#### Task to complete
Give back every record precisely.

Extracted records
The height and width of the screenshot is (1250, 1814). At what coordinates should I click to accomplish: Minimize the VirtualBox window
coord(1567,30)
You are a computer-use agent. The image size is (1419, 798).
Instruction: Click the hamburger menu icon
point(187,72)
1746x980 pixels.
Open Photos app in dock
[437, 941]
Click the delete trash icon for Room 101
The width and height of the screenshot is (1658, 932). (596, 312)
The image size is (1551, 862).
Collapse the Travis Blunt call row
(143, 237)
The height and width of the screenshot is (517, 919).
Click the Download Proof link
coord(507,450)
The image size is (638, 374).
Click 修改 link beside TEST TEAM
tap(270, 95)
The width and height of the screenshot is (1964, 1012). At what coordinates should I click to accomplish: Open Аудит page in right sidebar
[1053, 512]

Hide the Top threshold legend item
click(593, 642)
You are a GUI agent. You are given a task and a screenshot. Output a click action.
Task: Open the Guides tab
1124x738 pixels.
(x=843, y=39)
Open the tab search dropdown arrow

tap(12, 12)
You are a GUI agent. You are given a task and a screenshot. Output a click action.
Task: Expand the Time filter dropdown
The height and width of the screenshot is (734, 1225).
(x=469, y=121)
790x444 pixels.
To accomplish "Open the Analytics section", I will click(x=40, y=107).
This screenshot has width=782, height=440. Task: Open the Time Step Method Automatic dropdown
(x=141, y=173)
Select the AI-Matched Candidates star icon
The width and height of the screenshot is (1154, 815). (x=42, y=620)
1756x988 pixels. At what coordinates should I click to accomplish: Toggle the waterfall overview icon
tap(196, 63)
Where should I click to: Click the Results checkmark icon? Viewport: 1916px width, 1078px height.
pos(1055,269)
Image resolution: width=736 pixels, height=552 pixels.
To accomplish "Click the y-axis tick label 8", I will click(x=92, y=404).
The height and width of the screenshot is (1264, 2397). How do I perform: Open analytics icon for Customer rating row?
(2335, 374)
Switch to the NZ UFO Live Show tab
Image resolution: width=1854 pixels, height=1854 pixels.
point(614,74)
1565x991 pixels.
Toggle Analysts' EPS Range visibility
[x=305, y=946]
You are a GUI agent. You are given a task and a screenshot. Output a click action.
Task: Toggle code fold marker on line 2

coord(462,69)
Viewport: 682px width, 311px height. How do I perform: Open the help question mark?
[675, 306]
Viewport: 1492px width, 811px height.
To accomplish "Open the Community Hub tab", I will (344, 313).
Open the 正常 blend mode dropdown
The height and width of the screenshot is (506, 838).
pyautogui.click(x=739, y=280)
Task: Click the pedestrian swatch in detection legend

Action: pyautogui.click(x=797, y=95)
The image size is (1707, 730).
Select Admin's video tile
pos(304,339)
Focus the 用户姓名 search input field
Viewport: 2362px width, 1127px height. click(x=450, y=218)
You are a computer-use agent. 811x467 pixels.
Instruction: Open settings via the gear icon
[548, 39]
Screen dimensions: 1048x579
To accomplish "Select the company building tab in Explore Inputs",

#### Response to the task
The height and width of the screenshot is (1250, 1814). At what coordinates should I click to accomplish: Minimize the VirtualBox window
coord(1567,30)
You are a computer-use agent. The image size is (1419, 798).
Instruction: Click the hamburger menu icon
point(187,72)
1746x980 pixels.
Open Photos app in dock
[437, 941]
Click the delete trash icon for Room 101
The width and height of the screenshot is (1658, 932). (596, 312)
The image size is (1551, 862).
Collapse the Travis Blunt call row
(143, 237)
The height and width of the screenshot is (517, 919).
Click the Download Proof link
coord(507,450)
The image size is (638, 374).
Click 修改 link beside TEST TEAM
tap(270, 95)
The width and height of the screenshot is (1964, 1012). At what coordinates should I click to accomplish: Open Аудит page in right sidebar
[1053, 512]

Hide the Top threshold legend item
click(593, 642)
You are a GUI agent. You are given a task and a screenshot. Output a click action.
Task: Open the Guides tab
1124x738 pixels.
(x=843, y=39)
Open the tab search dropdown arrow

tap(12, 12)
You are a GUI agent. You are given a task and a screenshot. Output a click action.
Task: Expand the Time filter dropdown
The height and width of the screenshot is (734, 1225).
(x=469, y=121)
790x444 pixels.
To accomplish "Open the Analytics section", I will click(x=40, y=107).
This screenshot has width=782, height=440. Task: Open the Time Step Method Automatic dropdown
(x=141, y=173)
Select the AI-Matched Candidates star icon
The width and height of the screenshot is (1154, 815). (x=42, y=620)
1756x988 pixels. At what coordinates should I click to accomplish: Toggle the waterfall overview icon
tap(196, 63)
Where should I click to: Click the Results checkmark icon? Viewport: 1916px width, 1078px height.
pos(1055,269)
Image resolution: width=736 pixels, height=552 pixels.
To accomplish "Click the y-axis tick label 8", I will click(x=92, y=404).
The height and width of the screenshot is (1264, 2397). How do I perform: Open analytics icon for Customer rating row?
(2335, 374)
Switch to the NZ UFO Live Show tab
Image resolution: width=1854 pixels, height=1854 pixels.
point(614,74)
1565x991 pixels.
Toggle Analysts' EPS Range visibility
[x=305, y=946]
You are a GUI agent. You are given a task and a screenshot. Output a click action.
Task: Toggle code fold marker on line 2

coord(462,69)
Viewport: 682px width, 311px height. How do I perform: Open the help question mark?
[675, 306]
Viewport: 1492px width, 811px height.
To accomplish "Open the Community Hub tab", I will (344, 313).
Open the 正常 blend mode dropdown
The height and width of the screenshot is (506, 838).
pyautogui.click(x=739, y=280)
Task: Click the pedestrian swatch in detection legend

Action: pyautogui.click(x=797, y=95)
The image size is (1707, 730).
Select Admin's video tile
pos(304,339)
Focus the 用户姓名 search input field
Viewport: 2362px width, 1127px height. click(x=450, y=218)
You are a computer-use agent. 811x467 pixels.
Instruction: Open settings via the gear icon
[548, 39]
Screen dimensions: 1048x579
To accomplish "Select the company building tab in Explore Inputs",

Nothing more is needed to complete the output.